▸ Written task:
Copy out everything from the start of the material down to the line containing "i字系 (65, 1764)", swapping "Elementary" for "Junior" each time it appears and leaving the rest unchanged.

* BEGIN *

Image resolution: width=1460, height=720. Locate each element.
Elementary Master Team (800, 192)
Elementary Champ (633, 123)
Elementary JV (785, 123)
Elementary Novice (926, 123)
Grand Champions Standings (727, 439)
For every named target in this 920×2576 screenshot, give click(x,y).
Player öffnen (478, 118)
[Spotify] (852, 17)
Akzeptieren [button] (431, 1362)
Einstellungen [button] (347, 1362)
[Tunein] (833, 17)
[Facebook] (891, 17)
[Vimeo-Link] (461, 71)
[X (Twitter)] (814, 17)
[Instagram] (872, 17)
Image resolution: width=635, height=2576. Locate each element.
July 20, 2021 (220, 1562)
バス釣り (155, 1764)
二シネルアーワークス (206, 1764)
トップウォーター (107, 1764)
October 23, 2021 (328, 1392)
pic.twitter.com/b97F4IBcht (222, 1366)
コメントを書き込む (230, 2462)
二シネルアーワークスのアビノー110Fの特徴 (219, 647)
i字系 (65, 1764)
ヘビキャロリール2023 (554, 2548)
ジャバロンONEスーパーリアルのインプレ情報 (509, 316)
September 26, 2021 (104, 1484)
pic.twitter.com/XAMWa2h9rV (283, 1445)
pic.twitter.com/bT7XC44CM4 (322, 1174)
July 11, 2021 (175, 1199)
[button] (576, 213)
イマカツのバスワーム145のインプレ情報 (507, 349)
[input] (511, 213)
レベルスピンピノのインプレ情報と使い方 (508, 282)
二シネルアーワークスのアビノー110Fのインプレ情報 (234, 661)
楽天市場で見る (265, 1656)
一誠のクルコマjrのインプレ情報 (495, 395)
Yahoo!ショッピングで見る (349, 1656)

* END *

▸ Solved exercise:
Image resolution: width=1460, height=720. Locate each element.
Junior Master Team (800, 192)
Junior Champ (633, 123)
Junior JV (785, 123)
Junior Novice (926, 123)
Grand Champions Standings (727, 439)
For every named target in this 920×2576 screenshot, give click(x,y).
Player öffnen (478, 118)
[Spotify] (852, 17)
Akzeptieren [button] (431, 1362)
Einstellungen [button] (347, 1362)
[Tunein] (833, 17)
[Facebook] (891, 17)
[Vimeo-Link] (461, 71)
[X (Twitter)] (814, 17)
[Instagram] (872, 17)
Image resolution: width=635, height=2576. Locate each element.
July 20, 2021 (220, 1562)
バス釣り (155, 1764)
二シネルアーワークス (206, 1764)
トップウォーター (107, 1764)
October 23, 2021 (328, 1392)
pic.twitter.com/b97F4IBcht (222, 1366)
コメントを書き込む (230, 2462)
二シネルアーワークスのアビノー110Fの特徴 (219, 647)
i字系 (65, 1764)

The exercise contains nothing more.